# Powerclear 418 seized choke lever



## dhazelton (Dec 8, 2014)

Hello,

I bought a very clean Powerclear 418 at a flea market this summer for a hundred dollars. It started and ran fine when I checked it out in June, the seller started it and I really didn't watch the procedure. I drained the fuel out when I got it home and put it to sleep.

This morning I broke it out, put gas in, went to turn the choke and the lever won't budge. I was still able to start it by just pushing the primer bulb each time it started to die and finally it took off.

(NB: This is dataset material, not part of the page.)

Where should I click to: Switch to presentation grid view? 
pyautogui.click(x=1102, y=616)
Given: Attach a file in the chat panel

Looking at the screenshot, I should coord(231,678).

Can I put a small pipe on the choke lever and give it a few taps or will I break something? Trying to turn the lever with a pair of pliers yields no result and I don't know if it needs a quick shock or if I should leave it until I can open it up. I'd like to use it tomorrow so don't want to break it. Thanks!


----------



## nwcove (Mar 2, 2015)

Safest bet is to open it up


----------



## dhazelton (Dec 8, 2014)

Yeah, I know that deep down - I put some vice grips on it and tapped with a hammer and it won't budge. If I can start it the same way tomorrow I'll use it and tear into it later. Never had a single stage and just wanted to try one.


----------



## micah68kj (Oct 8, 2011)

Spray the whole thing liberally with some good stuff. PB Blaster. *Gently* work it free. I have had this problem a dozen times.


----------



## dhazelton (Dec 8, 2014)

Ah - good to know it's not an uncommon problem, but I've never had the issue before.


----------



## dhazelton (Dec 8, 2014)

Started the machine this morning and it wouldn't run at full throttle consistently, kept idling down and coming close to dying. So the carb is off and sitting in an ultrasonic cleaner. Float bowl bolt and the choke are pretty rusted but hopefully will free up. Is there a carb diagram for these? I want to be sure I get every passage. Plus there is a little red plastic plug that seems cracked and I'm not sure if that's an issue.

IF I decide a new carb is required are the Chinese Amazon carbs any good? I'm sure an OEM carb today is made in China anyway...


----------



## 43128 (Feb 14, 2014)

the oem carb is chinese the aftermarkets probably made in the same factory


----------